Stored records

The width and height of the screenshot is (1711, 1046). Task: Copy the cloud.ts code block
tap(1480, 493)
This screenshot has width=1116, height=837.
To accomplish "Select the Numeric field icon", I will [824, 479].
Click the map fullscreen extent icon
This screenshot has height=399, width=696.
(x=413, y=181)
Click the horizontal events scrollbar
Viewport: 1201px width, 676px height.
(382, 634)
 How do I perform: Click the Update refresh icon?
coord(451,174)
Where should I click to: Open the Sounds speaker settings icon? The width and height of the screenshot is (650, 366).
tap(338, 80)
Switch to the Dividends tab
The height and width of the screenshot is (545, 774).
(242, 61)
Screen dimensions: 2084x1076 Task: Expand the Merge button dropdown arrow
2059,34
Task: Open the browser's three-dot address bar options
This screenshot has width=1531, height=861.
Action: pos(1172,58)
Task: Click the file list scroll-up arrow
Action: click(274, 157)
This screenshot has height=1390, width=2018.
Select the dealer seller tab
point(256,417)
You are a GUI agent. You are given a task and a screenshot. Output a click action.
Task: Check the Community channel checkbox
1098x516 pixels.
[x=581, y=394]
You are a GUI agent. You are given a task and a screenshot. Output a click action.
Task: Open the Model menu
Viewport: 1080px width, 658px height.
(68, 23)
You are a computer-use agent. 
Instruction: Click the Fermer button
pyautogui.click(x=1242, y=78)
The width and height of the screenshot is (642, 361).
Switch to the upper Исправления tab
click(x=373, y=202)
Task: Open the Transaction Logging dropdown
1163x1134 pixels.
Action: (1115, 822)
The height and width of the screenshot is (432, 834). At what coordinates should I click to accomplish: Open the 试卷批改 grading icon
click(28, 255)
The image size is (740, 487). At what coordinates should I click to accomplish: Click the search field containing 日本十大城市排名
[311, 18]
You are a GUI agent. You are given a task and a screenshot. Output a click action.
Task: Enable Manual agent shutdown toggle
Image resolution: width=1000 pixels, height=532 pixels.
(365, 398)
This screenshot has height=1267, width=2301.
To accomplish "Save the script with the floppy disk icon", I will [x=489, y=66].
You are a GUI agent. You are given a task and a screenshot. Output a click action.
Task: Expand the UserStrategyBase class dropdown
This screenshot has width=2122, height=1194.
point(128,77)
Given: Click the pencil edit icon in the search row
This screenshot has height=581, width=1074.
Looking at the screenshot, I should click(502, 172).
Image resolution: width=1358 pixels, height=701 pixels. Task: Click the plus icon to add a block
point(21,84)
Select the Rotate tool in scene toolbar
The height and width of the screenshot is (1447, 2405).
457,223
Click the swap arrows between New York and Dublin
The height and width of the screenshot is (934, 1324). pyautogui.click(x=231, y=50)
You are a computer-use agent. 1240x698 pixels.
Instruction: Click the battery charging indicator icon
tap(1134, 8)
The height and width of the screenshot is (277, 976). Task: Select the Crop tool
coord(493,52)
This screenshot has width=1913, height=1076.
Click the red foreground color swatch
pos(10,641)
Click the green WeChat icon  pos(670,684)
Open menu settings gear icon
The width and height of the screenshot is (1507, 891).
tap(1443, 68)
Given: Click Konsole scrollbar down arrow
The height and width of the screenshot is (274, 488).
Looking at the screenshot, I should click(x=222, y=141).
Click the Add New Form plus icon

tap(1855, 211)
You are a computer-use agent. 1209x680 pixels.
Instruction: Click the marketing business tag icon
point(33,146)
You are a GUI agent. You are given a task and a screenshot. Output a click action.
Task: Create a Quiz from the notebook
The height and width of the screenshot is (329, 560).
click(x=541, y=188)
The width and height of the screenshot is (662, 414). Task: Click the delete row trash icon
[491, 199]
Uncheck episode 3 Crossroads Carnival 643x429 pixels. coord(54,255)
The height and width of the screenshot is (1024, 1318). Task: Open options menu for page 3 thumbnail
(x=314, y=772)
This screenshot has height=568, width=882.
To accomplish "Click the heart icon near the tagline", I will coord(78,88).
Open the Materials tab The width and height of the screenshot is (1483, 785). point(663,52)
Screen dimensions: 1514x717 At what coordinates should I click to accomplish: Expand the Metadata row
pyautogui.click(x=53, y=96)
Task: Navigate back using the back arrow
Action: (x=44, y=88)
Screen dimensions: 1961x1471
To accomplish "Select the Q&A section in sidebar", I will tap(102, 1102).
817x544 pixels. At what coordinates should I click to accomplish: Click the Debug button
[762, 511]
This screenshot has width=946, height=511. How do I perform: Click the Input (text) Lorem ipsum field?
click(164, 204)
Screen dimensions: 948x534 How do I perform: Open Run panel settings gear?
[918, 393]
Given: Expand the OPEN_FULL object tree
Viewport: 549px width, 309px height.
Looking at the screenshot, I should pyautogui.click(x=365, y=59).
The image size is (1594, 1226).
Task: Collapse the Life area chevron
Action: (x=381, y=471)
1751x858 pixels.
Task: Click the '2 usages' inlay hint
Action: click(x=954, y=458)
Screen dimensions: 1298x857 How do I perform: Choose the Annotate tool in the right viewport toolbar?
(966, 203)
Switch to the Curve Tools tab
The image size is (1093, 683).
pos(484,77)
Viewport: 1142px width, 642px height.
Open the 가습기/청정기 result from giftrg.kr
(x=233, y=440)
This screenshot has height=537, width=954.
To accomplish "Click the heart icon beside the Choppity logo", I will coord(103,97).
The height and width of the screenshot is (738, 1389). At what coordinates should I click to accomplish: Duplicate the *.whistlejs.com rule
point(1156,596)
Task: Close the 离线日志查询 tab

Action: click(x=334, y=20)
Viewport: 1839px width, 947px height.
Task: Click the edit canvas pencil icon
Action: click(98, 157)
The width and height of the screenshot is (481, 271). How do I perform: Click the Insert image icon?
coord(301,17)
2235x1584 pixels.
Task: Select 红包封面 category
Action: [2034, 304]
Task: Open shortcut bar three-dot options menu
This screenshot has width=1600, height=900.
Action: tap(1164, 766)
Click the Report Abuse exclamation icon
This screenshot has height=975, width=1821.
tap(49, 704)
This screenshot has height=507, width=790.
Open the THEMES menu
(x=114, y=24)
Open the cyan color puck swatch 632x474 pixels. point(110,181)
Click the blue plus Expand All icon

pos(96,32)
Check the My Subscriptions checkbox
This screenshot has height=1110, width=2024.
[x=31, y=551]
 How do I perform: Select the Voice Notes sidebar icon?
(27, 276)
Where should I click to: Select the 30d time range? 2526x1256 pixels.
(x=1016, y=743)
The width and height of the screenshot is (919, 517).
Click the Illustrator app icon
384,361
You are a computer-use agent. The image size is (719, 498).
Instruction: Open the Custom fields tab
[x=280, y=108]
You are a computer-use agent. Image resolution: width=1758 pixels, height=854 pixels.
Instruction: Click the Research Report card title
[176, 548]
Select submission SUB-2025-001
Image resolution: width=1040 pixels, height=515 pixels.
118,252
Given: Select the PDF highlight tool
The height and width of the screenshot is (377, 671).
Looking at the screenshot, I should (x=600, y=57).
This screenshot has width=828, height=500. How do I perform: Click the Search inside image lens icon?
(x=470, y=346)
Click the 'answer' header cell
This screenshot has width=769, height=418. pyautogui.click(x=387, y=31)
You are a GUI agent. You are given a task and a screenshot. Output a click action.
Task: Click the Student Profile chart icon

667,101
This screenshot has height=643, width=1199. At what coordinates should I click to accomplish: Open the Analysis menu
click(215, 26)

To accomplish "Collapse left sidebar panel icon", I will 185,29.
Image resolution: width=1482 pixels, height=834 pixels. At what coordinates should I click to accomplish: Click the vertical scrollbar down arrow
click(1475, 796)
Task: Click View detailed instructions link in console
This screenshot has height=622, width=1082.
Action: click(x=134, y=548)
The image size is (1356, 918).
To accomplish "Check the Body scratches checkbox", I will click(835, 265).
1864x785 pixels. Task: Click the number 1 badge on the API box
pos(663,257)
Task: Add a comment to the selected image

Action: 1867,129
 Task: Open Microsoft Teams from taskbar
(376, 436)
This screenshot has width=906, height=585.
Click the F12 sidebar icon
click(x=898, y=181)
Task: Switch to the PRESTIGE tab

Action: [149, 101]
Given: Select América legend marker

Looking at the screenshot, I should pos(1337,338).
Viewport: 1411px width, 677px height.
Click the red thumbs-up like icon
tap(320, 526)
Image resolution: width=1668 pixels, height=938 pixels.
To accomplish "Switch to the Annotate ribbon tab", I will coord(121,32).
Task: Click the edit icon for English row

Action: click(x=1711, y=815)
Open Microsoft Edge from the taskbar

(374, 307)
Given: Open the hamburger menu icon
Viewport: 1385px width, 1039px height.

» **ASSIGNED TASK**: Starting at the line that contains "1163x1134 pixels." and stopping after the line that contains "Given: Click the", write out every line exactly as it appears above, and no other line.

» **OUTPUT**:
1163x1134 pixels.
Action: (1115, 822)
The height and width of the screenshot is (432, 834). At what coordinates should I click to accomplish: Open the 试卷批改 grading icon
click(28, 255)
The image size is (740, 487). At what coordinates should I click to accomplish: Click the search field containing 日本十大城市排名
[311, 18]
You are a GUI agent. You are given a task and a screenshot. Output a click action.
Task: Enable Manual agent shutdown toggle
Image resolution: width=1000 pixels, height=532 pixels.
(365, 398)
This screenshot has height=1267, width=2301.
To accomplish "Save the script with the floppy disk icon", I will [x=489, y=66].
You are a GUI agent. You are given a task and a screenshot. Output a click action.
Task: Expand the UserStrategyBase class dropdown
This screenshot has width=2122, height=1194.
point(128,77)
Given: Click the pencil edit icon in the search row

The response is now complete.